Emergency on the Subcontinent

This article was written with assistance from Beth MacNairn and Lea Radick 

John Lancaster is a member of the Board of Handicap International’s U.S. national association and serves as the Treasurer of the newly formed Handicap International Federation. He recently served as the executive director of the National Council on Independent Living in Washington, D.C.  John was the executive director of the President’s Committee on Employment of People with Disabilities under the Clinton administration. He spent four years in Vietnam working with the Government and National Assembly to develop laws to protect the rights of persons with disabilities. He and his wife, Christine, live in Potsdam, New York. 

On December 26, 2004, at 6:58 am, an earthquake measuring 9.0 on the Richter scale struck Indonesia off the west coast of northern Sumatra. The earthquake triggered a tsunami, which caused extensive damage in Indonesia, Sri Lanka, Thailand, India, the Maldives, some parts of Malaysia, as well as Myanmar, the Seychelles, Somalia and Tanzania. In total, 12 countries were affected by the disaster, according to the United Nations Office for the Coordination of Humanitarian Affairs, with Indonesia and Sri Lanka suffering the highest casualties and the greatest devastation. In the Aceh province of Indonesia along the archipelago’s Indian Ocean coastline, an estimated 200,000 people died and 400,000 were left homeless, according to Handicap International.

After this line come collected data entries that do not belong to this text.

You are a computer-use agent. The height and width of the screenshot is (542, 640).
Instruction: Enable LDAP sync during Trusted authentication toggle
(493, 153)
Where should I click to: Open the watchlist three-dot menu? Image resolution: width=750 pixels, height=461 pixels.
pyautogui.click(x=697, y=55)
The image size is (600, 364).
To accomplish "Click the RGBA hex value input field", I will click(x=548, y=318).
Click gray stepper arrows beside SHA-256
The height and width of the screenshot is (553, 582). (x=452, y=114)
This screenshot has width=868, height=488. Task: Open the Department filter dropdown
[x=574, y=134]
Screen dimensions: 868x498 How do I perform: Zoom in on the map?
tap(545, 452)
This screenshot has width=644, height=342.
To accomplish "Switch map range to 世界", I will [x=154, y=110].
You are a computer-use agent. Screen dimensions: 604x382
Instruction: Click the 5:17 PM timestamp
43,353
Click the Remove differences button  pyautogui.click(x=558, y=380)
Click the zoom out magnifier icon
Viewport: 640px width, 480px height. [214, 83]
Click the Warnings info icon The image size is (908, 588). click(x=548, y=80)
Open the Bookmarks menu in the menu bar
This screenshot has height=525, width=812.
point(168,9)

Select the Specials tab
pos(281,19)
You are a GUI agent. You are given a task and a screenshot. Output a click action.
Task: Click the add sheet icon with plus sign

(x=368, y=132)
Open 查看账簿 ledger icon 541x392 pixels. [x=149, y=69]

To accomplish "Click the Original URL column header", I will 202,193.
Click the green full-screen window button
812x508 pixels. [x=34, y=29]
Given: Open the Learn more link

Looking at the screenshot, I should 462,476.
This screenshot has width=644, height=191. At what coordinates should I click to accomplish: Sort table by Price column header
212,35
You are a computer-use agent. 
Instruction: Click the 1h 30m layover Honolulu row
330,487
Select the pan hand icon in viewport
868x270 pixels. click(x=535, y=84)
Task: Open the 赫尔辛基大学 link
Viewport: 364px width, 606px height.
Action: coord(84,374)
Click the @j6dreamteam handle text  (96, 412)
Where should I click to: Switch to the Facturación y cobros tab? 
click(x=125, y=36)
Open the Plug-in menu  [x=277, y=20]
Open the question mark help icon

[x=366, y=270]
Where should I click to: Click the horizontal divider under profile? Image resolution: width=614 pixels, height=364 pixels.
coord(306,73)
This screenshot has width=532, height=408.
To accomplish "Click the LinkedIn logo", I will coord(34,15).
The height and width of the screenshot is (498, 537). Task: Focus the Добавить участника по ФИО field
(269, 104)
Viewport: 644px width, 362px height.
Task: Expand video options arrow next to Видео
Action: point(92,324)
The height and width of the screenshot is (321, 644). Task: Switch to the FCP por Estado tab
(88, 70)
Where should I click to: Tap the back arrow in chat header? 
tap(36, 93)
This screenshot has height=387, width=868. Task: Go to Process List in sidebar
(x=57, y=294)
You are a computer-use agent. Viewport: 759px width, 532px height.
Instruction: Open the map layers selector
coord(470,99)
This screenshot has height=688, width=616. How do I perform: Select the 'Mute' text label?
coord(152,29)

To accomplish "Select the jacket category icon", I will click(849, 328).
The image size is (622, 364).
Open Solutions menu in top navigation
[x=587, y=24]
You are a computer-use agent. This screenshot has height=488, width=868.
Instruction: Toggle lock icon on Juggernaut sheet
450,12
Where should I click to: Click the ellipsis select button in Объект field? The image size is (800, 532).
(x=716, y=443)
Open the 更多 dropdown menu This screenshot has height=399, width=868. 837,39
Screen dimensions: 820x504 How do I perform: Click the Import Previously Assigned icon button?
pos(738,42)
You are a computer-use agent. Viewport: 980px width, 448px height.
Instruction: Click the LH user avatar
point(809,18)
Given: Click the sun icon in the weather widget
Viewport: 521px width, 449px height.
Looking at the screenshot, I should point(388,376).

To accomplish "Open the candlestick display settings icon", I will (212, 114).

The international humanitarian aid community quickly launched a massive and, at times, poorly coordinated emergency response to support the victims and help the most affected regions rebuild and recover. UNICEF’s 2008 Humanitarian Action Report highlighted the unprecedented challenges faced by the international humanitarian assistance community in response to the 2004 Indian Ocean earthquake and tsunami and the resulting lessons learned, such as the need for “greater predictability, accountability and leadership in humanitarian action.” A report completed in May 2006 by the United Nations General Assembly Economic and Social Council confirmed the coordination challenges faced by governments and humanitarian actors, but characterized the relief response as disjointed given that it was “not predicated on joint needs assessments by agencies, bilateral donors, and governments.”